* _Work to be completed_: Change every "Зажим Гофмана" in the records below to "Зажим Мора", keeping everything else the same.
___ Supplied records
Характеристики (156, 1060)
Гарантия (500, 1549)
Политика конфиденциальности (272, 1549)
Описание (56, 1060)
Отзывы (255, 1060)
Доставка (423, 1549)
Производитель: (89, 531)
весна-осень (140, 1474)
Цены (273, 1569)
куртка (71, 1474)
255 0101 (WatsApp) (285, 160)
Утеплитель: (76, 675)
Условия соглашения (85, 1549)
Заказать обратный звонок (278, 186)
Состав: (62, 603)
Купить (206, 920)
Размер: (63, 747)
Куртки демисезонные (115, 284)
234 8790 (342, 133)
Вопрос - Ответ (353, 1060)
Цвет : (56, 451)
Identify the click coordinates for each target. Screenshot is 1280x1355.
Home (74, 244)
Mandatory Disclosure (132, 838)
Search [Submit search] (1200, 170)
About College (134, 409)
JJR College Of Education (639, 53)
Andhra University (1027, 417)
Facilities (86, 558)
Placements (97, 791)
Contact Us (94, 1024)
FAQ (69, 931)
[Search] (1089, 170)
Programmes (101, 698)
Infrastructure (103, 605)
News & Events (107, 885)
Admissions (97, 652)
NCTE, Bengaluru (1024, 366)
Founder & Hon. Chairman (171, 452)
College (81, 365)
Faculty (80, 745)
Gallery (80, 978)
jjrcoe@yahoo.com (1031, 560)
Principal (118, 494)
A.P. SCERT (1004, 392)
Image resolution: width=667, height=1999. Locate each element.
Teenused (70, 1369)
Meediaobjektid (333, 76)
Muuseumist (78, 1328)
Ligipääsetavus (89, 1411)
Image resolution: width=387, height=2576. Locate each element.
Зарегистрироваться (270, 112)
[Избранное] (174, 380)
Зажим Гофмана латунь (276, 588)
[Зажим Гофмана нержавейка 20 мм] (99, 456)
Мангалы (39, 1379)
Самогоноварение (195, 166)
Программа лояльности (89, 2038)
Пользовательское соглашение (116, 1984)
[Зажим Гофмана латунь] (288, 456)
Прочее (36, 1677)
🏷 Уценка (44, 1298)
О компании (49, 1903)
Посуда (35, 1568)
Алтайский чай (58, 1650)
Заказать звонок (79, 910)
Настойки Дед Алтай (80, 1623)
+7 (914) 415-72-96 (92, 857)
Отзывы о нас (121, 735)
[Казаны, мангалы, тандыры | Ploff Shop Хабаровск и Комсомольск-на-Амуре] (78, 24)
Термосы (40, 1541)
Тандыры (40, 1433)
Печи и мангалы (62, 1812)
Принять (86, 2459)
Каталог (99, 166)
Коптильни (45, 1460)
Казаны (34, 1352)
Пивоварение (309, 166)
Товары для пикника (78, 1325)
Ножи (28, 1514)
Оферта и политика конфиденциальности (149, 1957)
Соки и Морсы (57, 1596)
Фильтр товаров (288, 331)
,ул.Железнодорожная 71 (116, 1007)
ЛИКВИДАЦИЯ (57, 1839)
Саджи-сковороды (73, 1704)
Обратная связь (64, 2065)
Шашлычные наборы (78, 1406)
______
* _Solution for this task_:
Характеристики (156, 1060)
Гарантия (500, 1549)
Политика конфиденциальности (272, 1549)
Описание (56, 1060)
Отзывы (255, 1060)
Доставка (423, 1549)
Производитель: (89, 531)
весна-осень (140, 1474)
Цены (273, 1569)
куртка (71, 1474)
255 0101 (WatsApp) (285, 160)
Утеплитель: (76, 675)
Условия соглашения (85, 1549)
Заказать обратный звонок (278, 186)
Состав: (62, 603)
Купить (206, 920)
Размер: (63, 747)
Куртки демисезонные (115, 284)
234 8790 (342, 133)
Вопрос - Ответ (353, 1060)
Цвет : (56, 451)
Identify the click coordinates for each target. Screenshot is 1280x1355.
Home (74, 244)
Mandatory Disclosure (132, 838)
Search [Submit search] (1200, 170)
About College (134, 409)
JJR College Of Education (639, 53)
Andhra University (1027, 417)
Facilities (86, 558)
Placements (97, 791)
Contact Us (94, 1024)
FAQ (69, 931)
[Search] (1089, 170)
Programmes (101, 698)
Infrastructure (103, 605)
News & Events (107, 885)
Admissions (97, 652)
NCTE, Bengaluru (1024, 366)
Founder & Hon. Chairman (171, 452)
College (81, 365)
Faculty (80, 745)
Gallery (80, 978)
jjrcoe@yahoo.com (1031, 560)
Principal (118, 494)
A.P. SCERT (1004, 392)
Image resolution: width=667, height=1999. Locate each element.
Teenused (70, 1369)
Meediaobjektid (333, 76)
Muuseumist (78, 1328)
Ligipääsetavus (89, 1411)
Image resolution: width=387, height=2576. Locate each element.
Зарегистрироваться (270, 112)
[Избранное] (174, 380)
Зажим Мора латунь (276, 588)
[Зажим Мора нержавейка 20 мм] (99, 456)
Мангалы (39, 1379)
Самогоноварение (195, 166)
Программа лояльности (89, 2038)
Пользовательское соглашение (116, 1984)
[Зажим Мора латунь] (288, 456)
Прочее (36, 1677)
🏷 Уценка (44, 1298)
О компании (49, 1903)
Посуда (35, 1568)
Алтайский чай (58, 1650)
Заказать звонок (79, 910)
Настойки Дед Алтай (80, 1623)
+7 (914) 415-72-96 (92, 857)
Отзывы о нас (121, 735)
[Казаны, мангалы, тандыры | Ploff Shop Хабаровск и Комсомольск-на-Амуре] (78, 24)
Термосы (40, 1541)
Тандыры (40, 1433)
Печи и мангалы (62, 1812)
Принять (86, 2459)
Каталог (99, 166)
Коптильни (45, 1460)
Казаны (34, 1352)
Пивоварение (309, 166)
Товары для пикника (78, 1325)
Ножи (28, 1514)
Оферта и политика конфиденциальности (149, 1957)
Соки и Морсы (57, 1596)
Фильтр товаров (288, 331)
,ул.Железнодорожная 71 (116, 1007)
ЛИКВИДАЦИЯ (57, 1839)
Саджи-сковороды (73, 1704)
Обратная связь (64, 2065)
Шашлычные наборы (78, 1406)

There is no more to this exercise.